(Saved data entries)
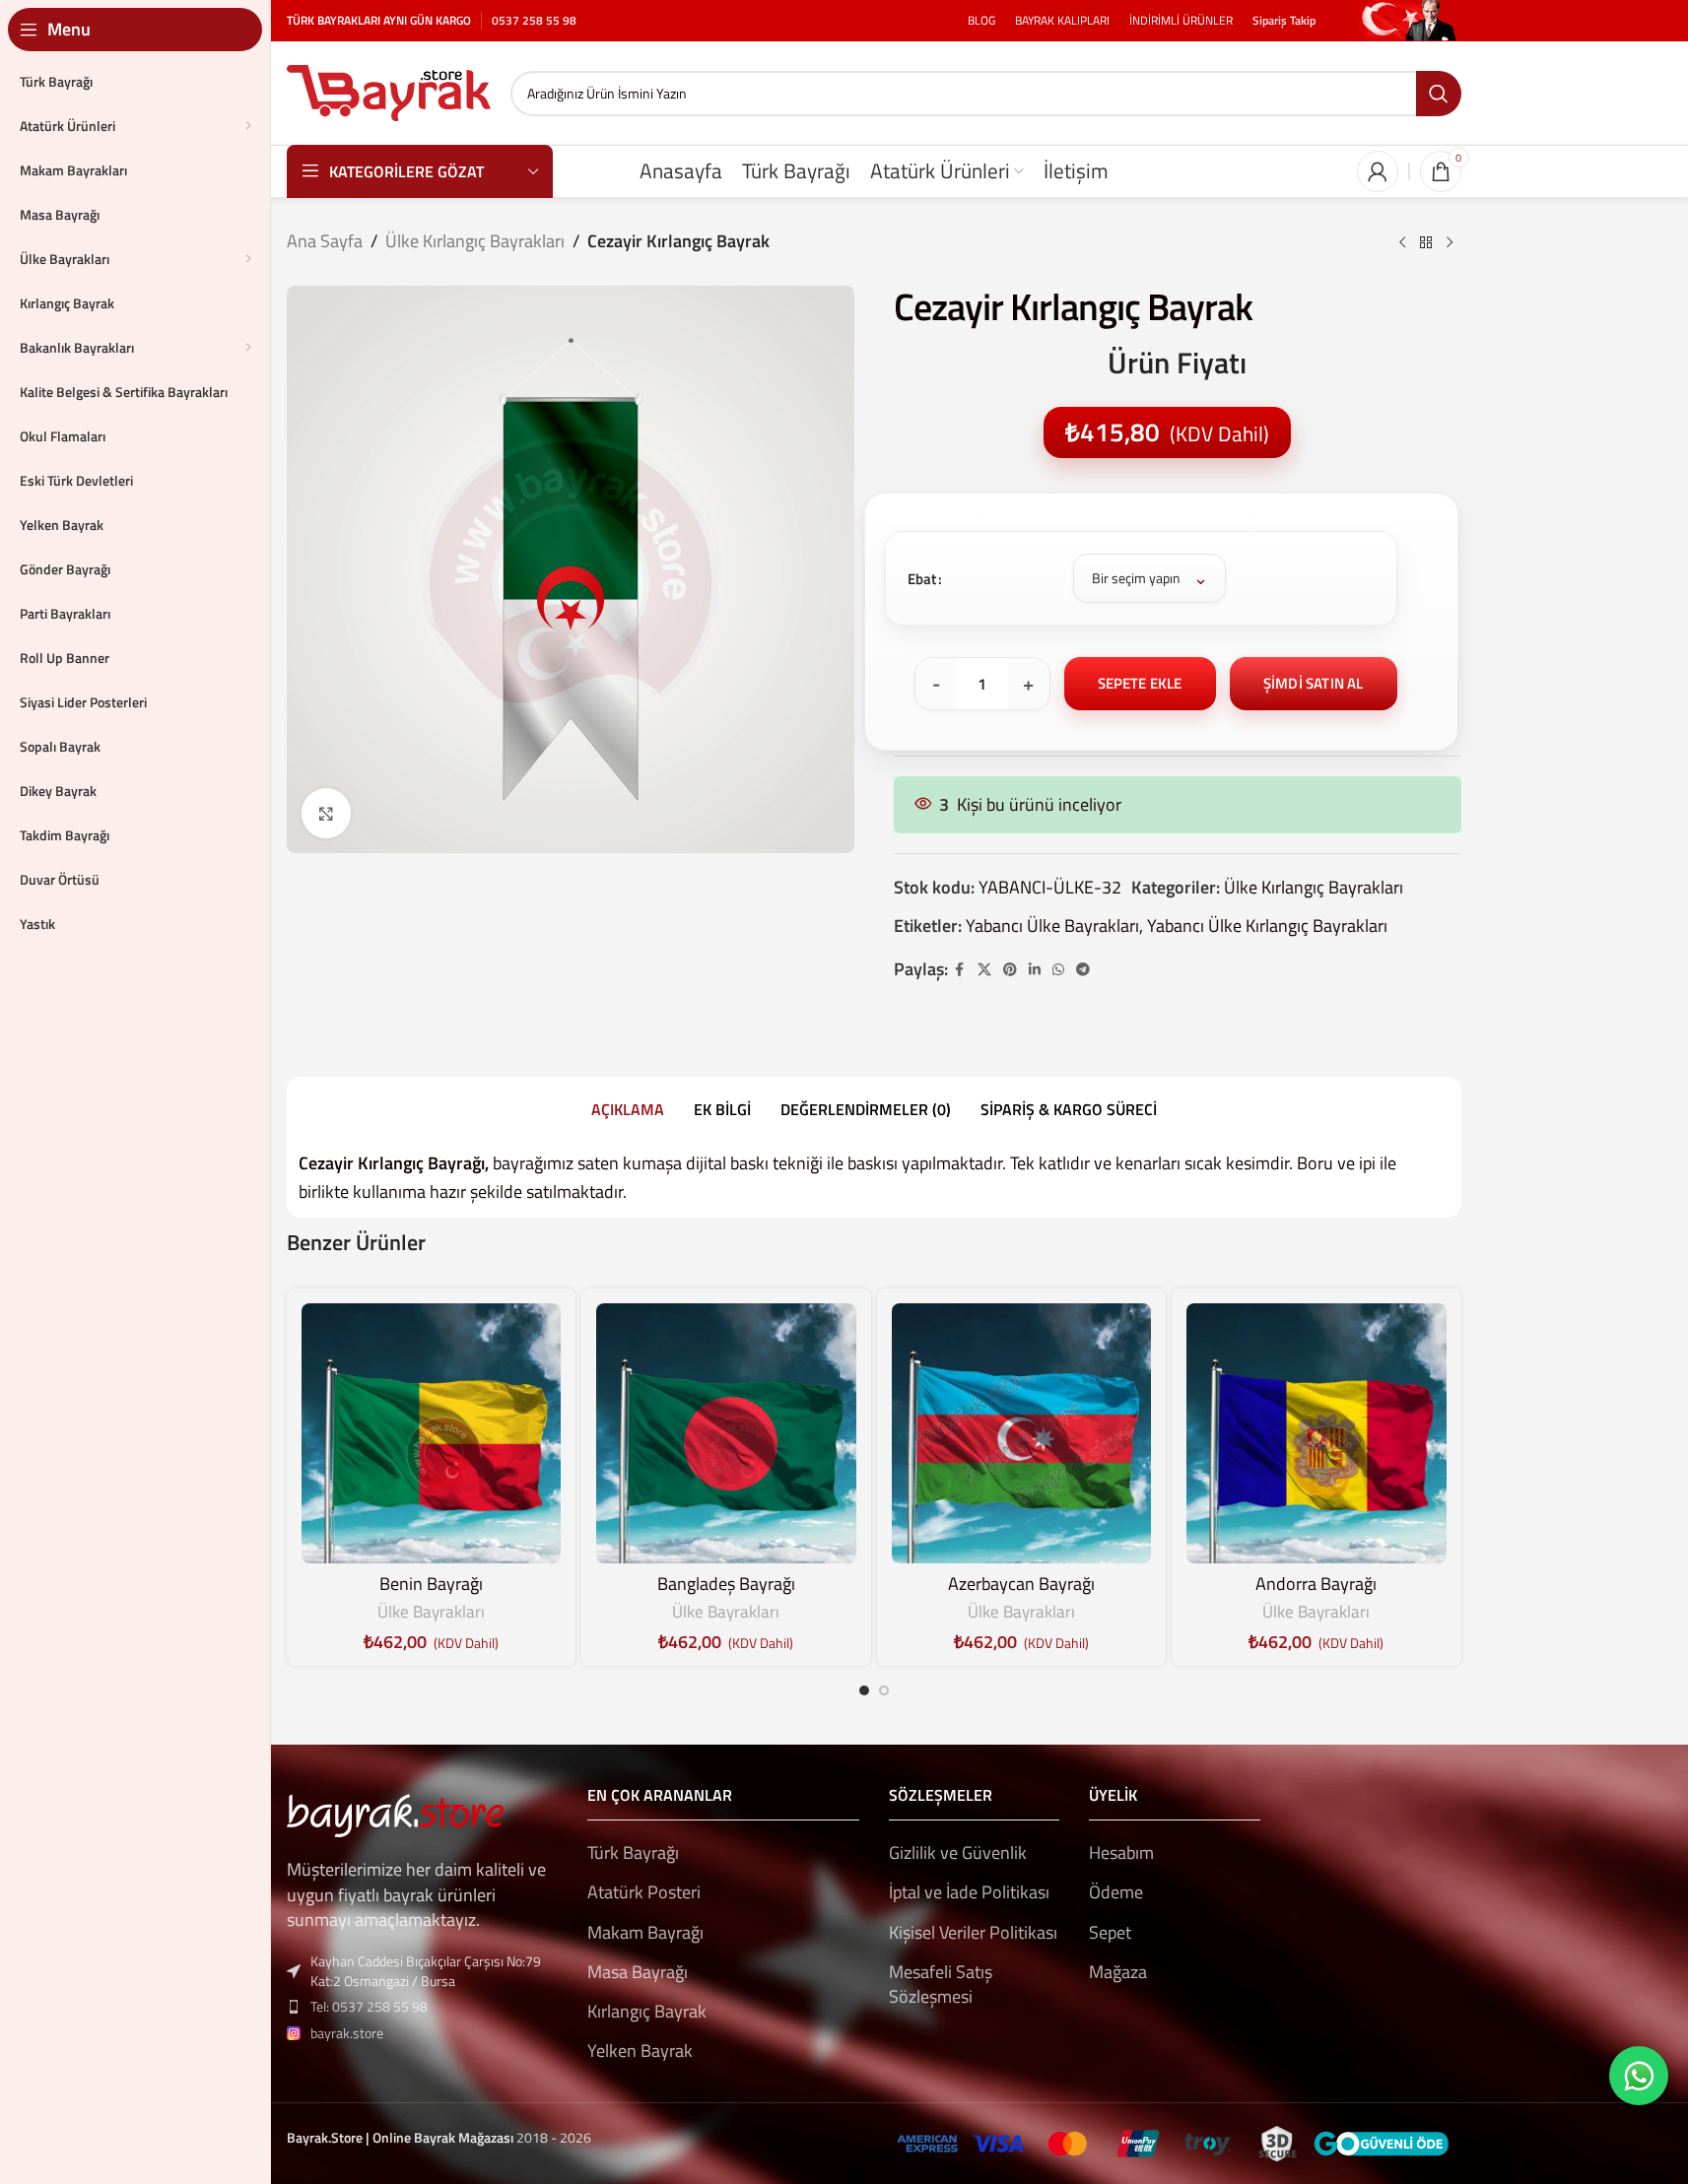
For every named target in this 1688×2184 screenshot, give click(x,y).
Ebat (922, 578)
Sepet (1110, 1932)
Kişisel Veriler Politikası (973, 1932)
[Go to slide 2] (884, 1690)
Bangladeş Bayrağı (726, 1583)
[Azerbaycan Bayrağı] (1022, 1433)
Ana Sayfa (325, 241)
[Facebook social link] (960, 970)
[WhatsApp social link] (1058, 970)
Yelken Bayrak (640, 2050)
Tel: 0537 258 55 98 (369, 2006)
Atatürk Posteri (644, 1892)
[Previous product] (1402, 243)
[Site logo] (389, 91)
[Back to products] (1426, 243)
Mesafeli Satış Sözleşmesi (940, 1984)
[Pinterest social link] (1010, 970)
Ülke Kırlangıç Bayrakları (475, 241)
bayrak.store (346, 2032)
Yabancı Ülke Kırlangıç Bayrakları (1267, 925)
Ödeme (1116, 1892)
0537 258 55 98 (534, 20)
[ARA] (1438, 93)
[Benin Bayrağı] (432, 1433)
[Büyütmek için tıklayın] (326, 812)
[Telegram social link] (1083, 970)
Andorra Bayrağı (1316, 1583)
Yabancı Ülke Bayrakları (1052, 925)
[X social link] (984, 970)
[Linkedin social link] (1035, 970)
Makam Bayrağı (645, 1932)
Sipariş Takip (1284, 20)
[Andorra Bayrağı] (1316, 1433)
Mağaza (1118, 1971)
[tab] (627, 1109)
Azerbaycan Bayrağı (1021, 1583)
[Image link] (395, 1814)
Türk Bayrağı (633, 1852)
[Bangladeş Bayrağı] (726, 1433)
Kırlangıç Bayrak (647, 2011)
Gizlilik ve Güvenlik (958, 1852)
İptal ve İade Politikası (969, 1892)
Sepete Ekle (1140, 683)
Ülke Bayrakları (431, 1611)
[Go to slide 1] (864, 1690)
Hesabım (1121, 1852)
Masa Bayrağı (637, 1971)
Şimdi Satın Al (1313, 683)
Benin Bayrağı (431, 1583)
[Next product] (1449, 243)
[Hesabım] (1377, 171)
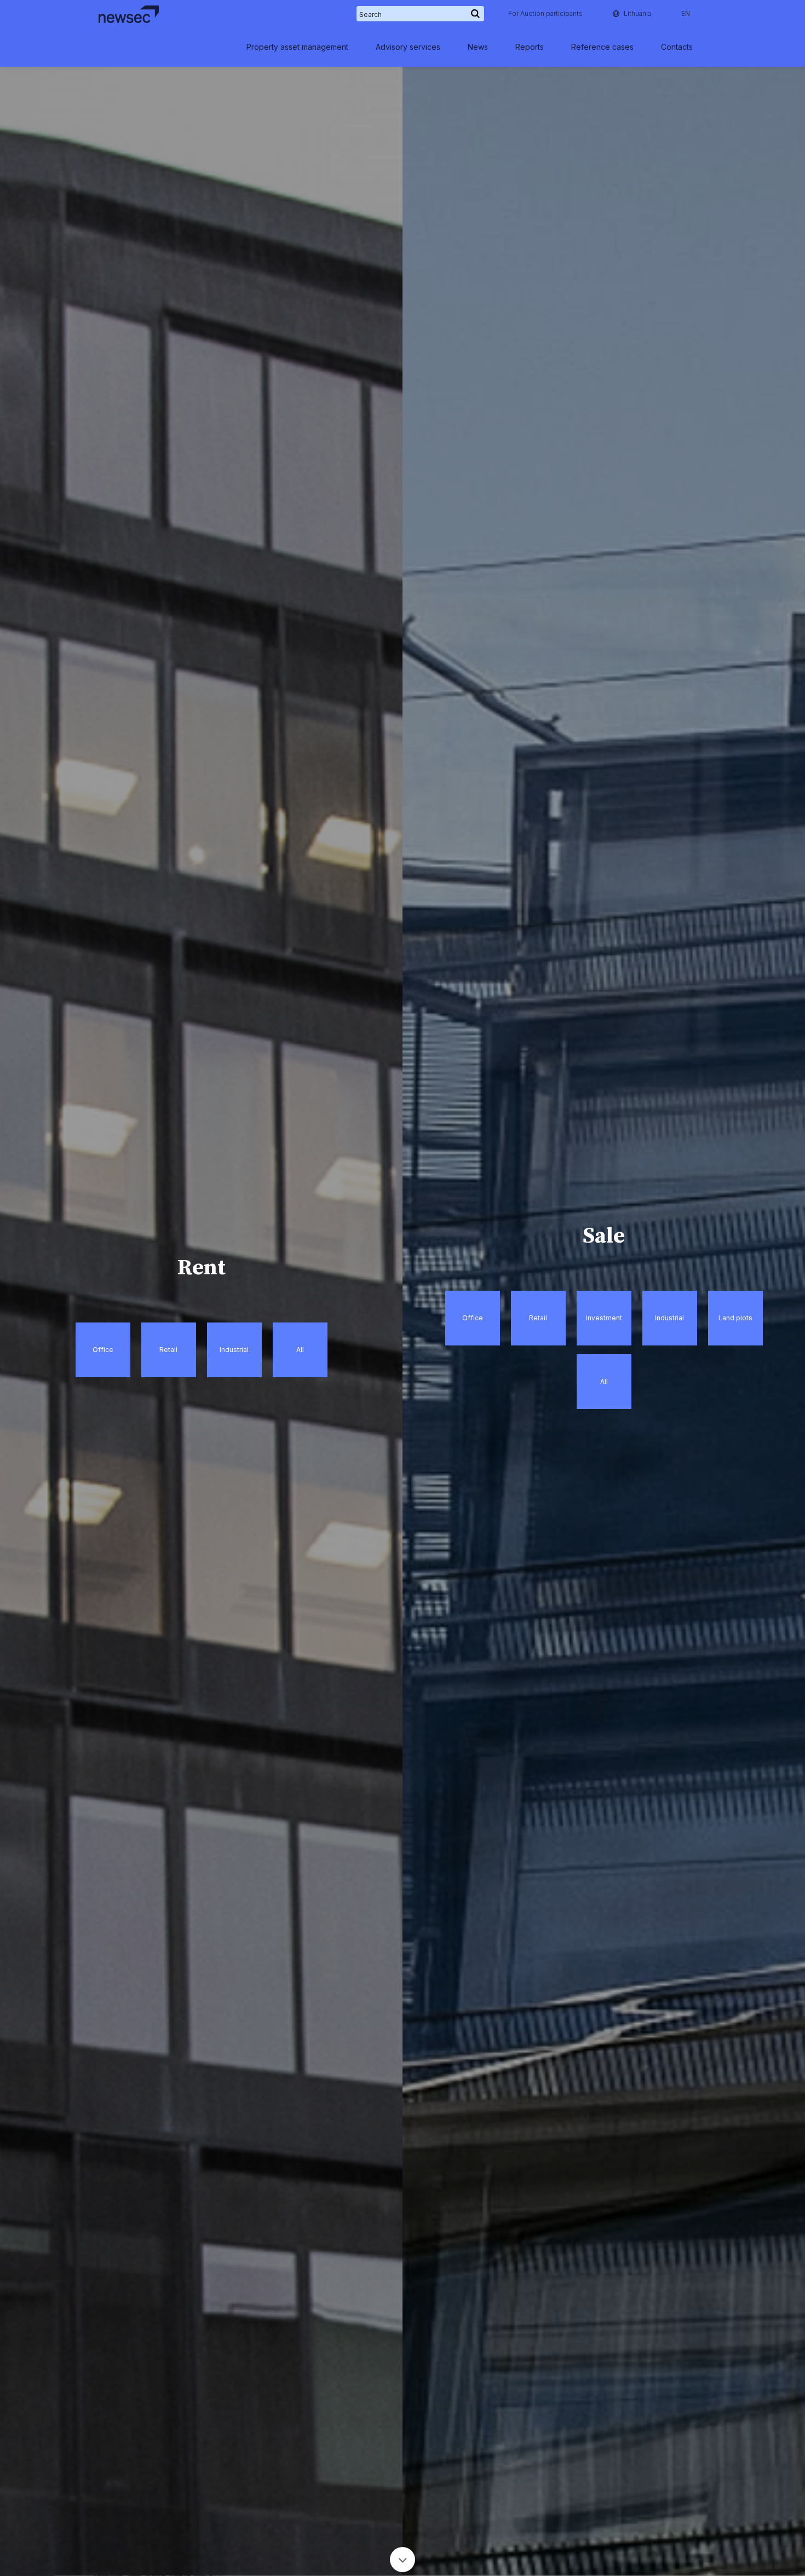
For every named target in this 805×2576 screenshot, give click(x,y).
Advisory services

*TASK OBJECTIVE*. Repeat the records above exactly, from the first line through the line containing "[WhatsApp social link] (1058, 970)", and leave out the pictures.

*RESULT*.
For every named target in this 1688×2184 screenshot, give click(x,y).
Ebat (922, 578)
Sepet (1110, 1932)
Kişisel Veriler Politikası (973, 1932)
[Go to slide 2] (884, 1690)
Bangladeş Bayrağı (726, 1583)
[Azerbaycan Bayrağı] (1022, 1433)
Ana Sayfa (325, 241)
[Facebook social link] (960, 970)
[WhatsApp social link] (1058, 970)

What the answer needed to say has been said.